• _Source extract_:
--*--
At this stage, seven hours after he arrived at the hospital, broad spectrum antibiotics were suggested. His case was that the antibiotics should have been administered once the baby arrived at Portiuncula Hospital.

Mr Antoniotti said they could not say no damage would have occurred but that may have been minor damage, if any.

Eoghan was transferred to Temple Street Children’s Hospital, Dublin, critically ill and in septic shock, he said. At 6.45am on August 4th, he suffered cardiac arrest and took ten minutes to resuscitate. He was diagnosed as suffering from severe necrotising pneumonia and sepsis with multi-organ failure.

Mr Justice Kevin Cross was told that Eoghan, who celebrates his fifth birthday soon, is partially blind with cerebral palsy, cannot walk or stand unaided and is fed through a peg tube.

In a letter to Eoghan's parents, Teresa and Ronan Dunne, the general manager of Portiuncula Hospital James Keane had sincerely apologised for the failings in the care provided to Eoghan on August 3rd and 4th 2012 . He also apologised for the manner in which an internal hospital review was undertaken and communicated to the parents at the time. The parents are aware that a "full HSE review" is ongoing into all aspects of Eoghan's care, it was stated.
--*--
• _Listed entries_:

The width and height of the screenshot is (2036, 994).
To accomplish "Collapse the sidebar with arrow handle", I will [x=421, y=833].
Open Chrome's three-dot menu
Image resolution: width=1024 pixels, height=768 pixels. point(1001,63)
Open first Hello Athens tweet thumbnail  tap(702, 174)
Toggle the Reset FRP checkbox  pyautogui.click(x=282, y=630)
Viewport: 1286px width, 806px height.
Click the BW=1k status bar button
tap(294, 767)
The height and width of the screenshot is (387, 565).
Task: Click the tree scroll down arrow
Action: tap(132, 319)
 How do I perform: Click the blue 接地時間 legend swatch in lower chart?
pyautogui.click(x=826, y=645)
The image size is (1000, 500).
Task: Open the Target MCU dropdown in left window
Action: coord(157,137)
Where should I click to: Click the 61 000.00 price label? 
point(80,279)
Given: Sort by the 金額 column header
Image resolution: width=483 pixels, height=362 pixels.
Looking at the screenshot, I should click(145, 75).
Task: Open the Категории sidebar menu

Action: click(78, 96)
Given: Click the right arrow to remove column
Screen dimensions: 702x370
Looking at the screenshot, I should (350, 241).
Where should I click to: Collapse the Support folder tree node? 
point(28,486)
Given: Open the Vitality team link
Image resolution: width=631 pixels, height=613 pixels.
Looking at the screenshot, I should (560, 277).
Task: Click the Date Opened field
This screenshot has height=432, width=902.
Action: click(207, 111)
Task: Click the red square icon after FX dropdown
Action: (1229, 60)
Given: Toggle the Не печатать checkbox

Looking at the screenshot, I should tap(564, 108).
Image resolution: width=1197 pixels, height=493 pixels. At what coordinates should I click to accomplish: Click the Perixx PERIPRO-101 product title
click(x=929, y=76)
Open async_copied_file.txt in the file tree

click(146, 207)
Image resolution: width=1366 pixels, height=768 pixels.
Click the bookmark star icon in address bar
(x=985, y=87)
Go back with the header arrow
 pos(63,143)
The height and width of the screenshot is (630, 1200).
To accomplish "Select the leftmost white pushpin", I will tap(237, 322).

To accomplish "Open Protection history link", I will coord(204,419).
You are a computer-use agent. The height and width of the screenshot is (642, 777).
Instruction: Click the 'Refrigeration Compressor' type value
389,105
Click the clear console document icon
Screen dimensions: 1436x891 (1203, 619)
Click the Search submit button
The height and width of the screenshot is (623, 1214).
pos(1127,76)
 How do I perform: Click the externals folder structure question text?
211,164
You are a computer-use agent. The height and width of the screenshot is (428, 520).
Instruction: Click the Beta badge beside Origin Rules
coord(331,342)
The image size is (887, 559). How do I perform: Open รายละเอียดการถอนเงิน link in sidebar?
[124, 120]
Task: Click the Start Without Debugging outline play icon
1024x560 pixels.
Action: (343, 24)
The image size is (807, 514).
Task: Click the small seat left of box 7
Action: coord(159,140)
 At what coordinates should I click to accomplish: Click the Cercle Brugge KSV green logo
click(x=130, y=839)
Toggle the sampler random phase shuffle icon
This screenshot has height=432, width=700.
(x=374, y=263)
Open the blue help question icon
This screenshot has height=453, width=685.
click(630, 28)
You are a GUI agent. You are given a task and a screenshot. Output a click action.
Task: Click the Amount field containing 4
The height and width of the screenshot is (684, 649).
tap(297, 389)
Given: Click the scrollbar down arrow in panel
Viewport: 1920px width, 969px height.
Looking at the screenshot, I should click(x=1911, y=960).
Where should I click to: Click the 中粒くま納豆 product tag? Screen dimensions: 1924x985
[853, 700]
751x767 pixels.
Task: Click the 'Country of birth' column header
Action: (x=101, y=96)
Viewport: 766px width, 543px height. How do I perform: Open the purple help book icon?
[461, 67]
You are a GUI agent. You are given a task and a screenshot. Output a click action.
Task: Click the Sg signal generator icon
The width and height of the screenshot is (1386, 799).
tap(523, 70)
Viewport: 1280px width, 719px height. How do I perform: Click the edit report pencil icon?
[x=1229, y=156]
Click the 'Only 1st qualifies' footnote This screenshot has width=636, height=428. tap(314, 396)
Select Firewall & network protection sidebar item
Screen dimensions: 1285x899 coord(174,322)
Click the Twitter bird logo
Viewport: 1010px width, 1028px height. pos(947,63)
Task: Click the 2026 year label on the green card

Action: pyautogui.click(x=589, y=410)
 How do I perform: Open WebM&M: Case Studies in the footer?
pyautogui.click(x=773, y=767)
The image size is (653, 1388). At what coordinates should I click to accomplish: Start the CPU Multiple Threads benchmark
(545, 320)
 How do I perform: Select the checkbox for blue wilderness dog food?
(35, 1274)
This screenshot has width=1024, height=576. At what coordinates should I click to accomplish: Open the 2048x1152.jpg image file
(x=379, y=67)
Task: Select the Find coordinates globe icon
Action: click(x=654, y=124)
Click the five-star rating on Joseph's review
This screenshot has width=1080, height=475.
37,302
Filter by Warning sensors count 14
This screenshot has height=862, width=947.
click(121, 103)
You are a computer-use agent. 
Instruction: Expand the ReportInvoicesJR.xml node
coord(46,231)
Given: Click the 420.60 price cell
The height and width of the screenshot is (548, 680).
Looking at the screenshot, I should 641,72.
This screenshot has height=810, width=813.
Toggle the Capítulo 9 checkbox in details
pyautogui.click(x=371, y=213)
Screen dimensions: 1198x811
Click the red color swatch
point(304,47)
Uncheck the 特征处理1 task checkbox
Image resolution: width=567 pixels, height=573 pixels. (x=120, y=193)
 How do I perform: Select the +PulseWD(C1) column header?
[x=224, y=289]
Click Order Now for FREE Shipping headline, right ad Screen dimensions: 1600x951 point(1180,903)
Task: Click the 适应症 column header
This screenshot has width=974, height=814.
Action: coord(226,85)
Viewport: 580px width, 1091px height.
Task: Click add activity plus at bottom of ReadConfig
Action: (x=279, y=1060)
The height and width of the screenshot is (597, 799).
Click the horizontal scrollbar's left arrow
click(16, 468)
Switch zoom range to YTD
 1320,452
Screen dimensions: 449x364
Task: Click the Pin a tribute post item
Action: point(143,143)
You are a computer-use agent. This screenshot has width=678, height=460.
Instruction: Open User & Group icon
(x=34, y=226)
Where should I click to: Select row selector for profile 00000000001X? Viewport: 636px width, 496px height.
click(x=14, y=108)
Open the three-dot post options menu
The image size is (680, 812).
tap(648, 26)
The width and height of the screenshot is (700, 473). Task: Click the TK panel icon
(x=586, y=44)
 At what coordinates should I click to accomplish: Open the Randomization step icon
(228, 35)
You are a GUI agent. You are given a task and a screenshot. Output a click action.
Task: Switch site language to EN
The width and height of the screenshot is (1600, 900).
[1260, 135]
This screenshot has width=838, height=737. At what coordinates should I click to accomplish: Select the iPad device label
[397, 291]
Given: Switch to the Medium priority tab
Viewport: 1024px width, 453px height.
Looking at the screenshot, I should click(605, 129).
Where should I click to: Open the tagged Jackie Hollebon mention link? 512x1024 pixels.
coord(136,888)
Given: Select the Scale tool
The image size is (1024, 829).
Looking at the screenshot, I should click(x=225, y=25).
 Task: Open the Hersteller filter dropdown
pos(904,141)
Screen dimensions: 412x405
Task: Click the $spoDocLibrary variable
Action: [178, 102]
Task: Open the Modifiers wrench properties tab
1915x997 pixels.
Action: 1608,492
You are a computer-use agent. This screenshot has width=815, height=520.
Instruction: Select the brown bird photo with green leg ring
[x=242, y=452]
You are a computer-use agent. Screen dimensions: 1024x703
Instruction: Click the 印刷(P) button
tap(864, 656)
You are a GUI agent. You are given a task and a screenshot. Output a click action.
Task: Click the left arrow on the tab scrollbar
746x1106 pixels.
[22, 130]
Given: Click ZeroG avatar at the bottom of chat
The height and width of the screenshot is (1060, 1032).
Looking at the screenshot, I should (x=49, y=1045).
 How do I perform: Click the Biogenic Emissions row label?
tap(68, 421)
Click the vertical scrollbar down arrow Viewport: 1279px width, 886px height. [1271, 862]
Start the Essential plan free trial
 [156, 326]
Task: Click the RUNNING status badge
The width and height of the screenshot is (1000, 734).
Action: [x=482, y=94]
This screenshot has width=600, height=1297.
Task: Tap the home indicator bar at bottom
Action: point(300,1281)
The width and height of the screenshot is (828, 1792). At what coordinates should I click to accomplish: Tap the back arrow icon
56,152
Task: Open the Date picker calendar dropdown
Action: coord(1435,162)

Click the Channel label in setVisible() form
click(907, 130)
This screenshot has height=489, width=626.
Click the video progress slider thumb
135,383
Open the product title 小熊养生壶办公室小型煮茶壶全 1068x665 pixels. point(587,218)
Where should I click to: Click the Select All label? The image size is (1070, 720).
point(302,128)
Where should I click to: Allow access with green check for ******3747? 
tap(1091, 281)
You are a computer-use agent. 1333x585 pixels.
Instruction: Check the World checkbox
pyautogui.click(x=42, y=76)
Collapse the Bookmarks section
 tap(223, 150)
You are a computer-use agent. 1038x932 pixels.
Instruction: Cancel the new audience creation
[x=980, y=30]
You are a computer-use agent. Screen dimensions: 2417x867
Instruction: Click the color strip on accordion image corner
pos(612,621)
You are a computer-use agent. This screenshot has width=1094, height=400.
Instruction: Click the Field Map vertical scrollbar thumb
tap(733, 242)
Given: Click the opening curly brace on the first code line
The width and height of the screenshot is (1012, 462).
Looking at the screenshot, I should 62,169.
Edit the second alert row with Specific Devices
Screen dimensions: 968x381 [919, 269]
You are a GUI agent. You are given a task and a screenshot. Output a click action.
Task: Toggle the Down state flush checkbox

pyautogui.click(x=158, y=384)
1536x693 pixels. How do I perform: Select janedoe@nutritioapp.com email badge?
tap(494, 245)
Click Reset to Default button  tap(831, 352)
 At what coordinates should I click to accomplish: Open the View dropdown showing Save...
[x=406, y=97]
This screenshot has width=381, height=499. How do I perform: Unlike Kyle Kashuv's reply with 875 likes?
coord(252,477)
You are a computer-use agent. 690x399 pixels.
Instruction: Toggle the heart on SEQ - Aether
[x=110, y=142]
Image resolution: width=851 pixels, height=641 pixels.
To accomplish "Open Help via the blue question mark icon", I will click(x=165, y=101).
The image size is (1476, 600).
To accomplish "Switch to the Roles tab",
--*--
• _Task item A_: Translate this sentence from the court report into Spanish: "He was diagnosed as suffering from severe necrotising pneumonia and sepsis with multi-organ failure."
• _Task item B_: Reproduce word for word the part of the court report starting with "Mr Justice Kevin" and going on through "it was stated.".

• _Task response A_: Se le diagnosticó una neumonía necrotizante grave y sepsis con fallo multiorgánico.

• _Task response B_:
Mr Justice Kevin Cross was told that Eoghan, who celebrates his fifth birthday soon, is partially blind with cerebral palsy, cannot walk or stand unaided and is fed through a peg tube.

In a letter to Eoghan's parents, Teresa and Ronan Dunne, the general manager of Portiuncula Hospital James Keane had sincerely apologised for the failings in the care provided to Eoghan on August 3rd and 4th 2012 . He also apologised for the manner in which an internal hospital review was undertaken and communicated to the parents at the time. The parents are aware that a "full HSE review" is ongoing into all aspects of Eoghan's care, it was stated.